Nuclear Fuel
Nuclear fuel is very energy dense, so a nuclear reactor needs very little fuel. Uranium pellets weigh about 20 grams each (a little less than the weight of a AA battery).
Fewer than 10 pellets are needed to power the average Canadian household for a year (would 10 AA batteries power your house for a year?). Generating the same amount of electricity as one uranium pellet would require 410 litres of oil or 350 cubic metres of natural gas.
Uranium’s transformation from ore into nuclear fuel and the handling of waste products is called the nuclear fuel cycle.
Uranium mining
Uranium occurs naturally in the Earth’s crust. It is about as common as tin and 500 times more abundant than gold. Traces of natural uranium can be found in all rocks and soils, rivers and oceans, as well as in food and in human tissue.
Uranium mining in Canada
Most Canadian uranium is mined in northern Saskatchewan’s Athabasca Basin. This region has some of the world’s highest grade uranium deposits, with concentrations more than 100 times the global average. There are also uranium resources in Nunavut, Ontario, Quebec and the Northwest Territories that have not been mined.
Some of these deposits are close to the surface and can be mined by open-pit techniques. Other deposits are found farther beneath the surface and require hard-rock mining techniques.
Uranium mining methods
Uranium ore is extracted from the ground in one of three ways: open pit mining, underground mining or in-situ recovery.
- Open-pit mining
When uranium ore is found near the surface, generally less than 100 metres deep, it is typically extracted by the open-pit mining method. - Underground mining
When ore is located more than 100 metres below the surface, underground mining methods are more economical than mining by open pit. - In-situ recovery
In a few places, uranium can be dissolved from ore directly, by pumping mining solutions underground, bringing it back to the surface and extracting the dissolved uranium.
Uranium milling
The ore is crushed in a mill and ground to a fine slurry. Acid is added to the slurry to remove the uranium from the other minerals. The uranium is then purified to produce uranium oxide (UO2) powder.

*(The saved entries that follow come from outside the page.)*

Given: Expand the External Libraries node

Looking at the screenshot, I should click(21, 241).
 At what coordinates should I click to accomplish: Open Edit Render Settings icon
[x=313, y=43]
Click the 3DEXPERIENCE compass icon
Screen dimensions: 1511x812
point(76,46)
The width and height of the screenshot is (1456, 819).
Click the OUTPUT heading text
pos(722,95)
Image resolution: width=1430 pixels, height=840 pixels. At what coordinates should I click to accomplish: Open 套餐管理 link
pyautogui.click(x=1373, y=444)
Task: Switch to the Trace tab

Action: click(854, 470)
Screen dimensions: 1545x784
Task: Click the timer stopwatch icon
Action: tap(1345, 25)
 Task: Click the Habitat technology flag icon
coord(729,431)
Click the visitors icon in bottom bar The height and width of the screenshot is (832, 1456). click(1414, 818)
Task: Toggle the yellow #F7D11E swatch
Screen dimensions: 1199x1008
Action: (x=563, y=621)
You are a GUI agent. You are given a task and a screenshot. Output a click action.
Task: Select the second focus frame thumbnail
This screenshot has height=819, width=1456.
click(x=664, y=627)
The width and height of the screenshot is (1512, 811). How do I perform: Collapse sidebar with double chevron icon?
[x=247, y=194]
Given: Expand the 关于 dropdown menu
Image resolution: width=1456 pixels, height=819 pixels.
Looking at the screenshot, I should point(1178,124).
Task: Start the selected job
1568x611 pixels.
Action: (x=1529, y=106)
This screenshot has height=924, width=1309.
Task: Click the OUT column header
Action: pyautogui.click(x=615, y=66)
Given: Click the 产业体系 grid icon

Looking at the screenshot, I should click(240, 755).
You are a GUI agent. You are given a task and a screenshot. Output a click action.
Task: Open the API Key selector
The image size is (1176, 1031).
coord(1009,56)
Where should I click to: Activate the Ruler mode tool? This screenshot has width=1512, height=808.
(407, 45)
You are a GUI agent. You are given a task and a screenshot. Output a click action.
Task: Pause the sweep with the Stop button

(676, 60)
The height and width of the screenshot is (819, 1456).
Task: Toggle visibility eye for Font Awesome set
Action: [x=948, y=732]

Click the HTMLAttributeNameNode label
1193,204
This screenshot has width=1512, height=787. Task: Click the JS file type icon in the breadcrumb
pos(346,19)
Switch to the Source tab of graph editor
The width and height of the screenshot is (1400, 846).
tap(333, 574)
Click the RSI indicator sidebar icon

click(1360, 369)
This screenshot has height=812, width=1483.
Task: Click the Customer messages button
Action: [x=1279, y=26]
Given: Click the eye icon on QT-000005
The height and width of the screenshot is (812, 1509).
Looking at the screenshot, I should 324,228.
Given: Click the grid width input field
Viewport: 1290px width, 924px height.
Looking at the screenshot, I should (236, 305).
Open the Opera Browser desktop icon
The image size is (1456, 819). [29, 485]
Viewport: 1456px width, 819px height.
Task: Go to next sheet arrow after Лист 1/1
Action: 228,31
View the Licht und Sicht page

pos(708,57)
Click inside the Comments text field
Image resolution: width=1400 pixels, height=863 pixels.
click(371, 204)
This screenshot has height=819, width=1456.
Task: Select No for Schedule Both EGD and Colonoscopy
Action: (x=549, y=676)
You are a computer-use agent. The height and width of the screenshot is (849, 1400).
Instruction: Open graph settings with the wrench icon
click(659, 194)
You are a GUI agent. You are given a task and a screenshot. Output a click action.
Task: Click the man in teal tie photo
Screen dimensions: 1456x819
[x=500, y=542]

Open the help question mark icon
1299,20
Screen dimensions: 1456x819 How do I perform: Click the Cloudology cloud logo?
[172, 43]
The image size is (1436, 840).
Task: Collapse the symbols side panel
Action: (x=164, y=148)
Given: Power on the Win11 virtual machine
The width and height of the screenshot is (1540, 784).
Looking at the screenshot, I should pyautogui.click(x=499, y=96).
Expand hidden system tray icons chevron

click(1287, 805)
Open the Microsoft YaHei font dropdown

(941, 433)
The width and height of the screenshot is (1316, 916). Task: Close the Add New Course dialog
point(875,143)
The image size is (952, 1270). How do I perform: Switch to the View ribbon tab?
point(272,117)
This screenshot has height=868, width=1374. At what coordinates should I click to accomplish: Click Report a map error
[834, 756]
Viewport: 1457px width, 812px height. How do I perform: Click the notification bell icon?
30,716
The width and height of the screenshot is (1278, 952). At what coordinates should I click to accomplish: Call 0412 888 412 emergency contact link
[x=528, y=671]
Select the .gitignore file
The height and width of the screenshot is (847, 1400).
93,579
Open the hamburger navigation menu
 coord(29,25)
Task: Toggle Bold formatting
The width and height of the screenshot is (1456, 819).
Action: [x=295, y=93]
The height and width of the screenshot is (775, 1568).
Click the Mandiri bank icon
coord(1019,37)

Uranium refining and conversion
Blind River, Ontario, is home to Canada’s only uranium refining facility. Owned and operated by Cameco, it is the largest in the world. Here, the uranium is separated from impurities through a series of chemical processes. These processes include digestion, solvent extraction and nitrogen removal. These refinement methods produce high-purity uranium trioxide (UO3).
The uranium conversion process for CANDU heavy water reactors involves converting UO3 to uranium dioxide (UO2). This takes place in Port Hope, Ontario, at Canada’s only uranium conversion facility. Nitric acid and ammonia are added to UO3, which is then fed into a special kiln operating with special gasses to prevent extra oxygen from mixing with the pellets.
The conversion process for light water reactors involves adding fluorine to UO3 to create the gas uranium hexafluouride (UF6). This chemical form is particularly suitable for separating out the different weights of uranium (different isotopes of uranium weigh different amounts).
Enrichment
Natural uranium has too low a concentration of uranium-235 (its reactive isotope) for light water reactors. For these reactors, uranium enrichment increases the U-235 concentration from 0.7 per cent to about three to five per cent. Enrichment involves separation of the lighter U-235 atoms from the heavier and more common U-238 atoms.
Two commercial enrichment methods are used today:
- Gaseous diffusion involves forcing uranium hexafluoride (UF6) gas through membranes. Because the lighter U-235 is slightly more likely to pass through a membrane, many membranes can separate some of the heavier U-238 out, producing UF6 with a more concentrated number of U-235 atoms.
- Gas centrifuges rapidly spin cylinders of UF6, drawing the heavier U-238 toward the outside of the centrifuge, while a slightly higher concentration of U-235 remains at the centre. This centre part of the gas is siphoned off. The process is repeated many times.
Nuclear fuel manufacturing
Fuel manufacturing begins by pressing either natural or enriched UO2 powder into small cylindrical shapes, measuring about 10 to 13 millimetres long and eight to 13.5 millimetres in diameter. (Three of these cylinders placed end to end would look like an AA battery. Although, they’re much denser, so one cylinder would have the same weight as the AA battery.) These pellets are then baked at 1600 to 1700 °C, making them stronger and even denser.
The pellets’ surface areas are then ground and finished to precise dimensions to insert them into fuel bundles.
For CANDU reactors, natural uranium fuel pellets are loaded into 28 or 37 half-metre-long zirconium alloy tubes, which are then grouped into a cylindrical fuel bundle. This bundle is the size of a fireplace log, but provides enough electricity for 100 homes for 18 months. The fuel bundles are loaded into horizontal fuel channels (called pressure tubes), which run the length of the reactor vessel (known as the calandria).
About 12 bundles are loaded into each channel, depending on the model. A 790-megawatt CANDU reactor contains 480 channels, 5,760 bundles and more than 5 million fuel pellets. This entire system then provides the electricity needs for half a million families.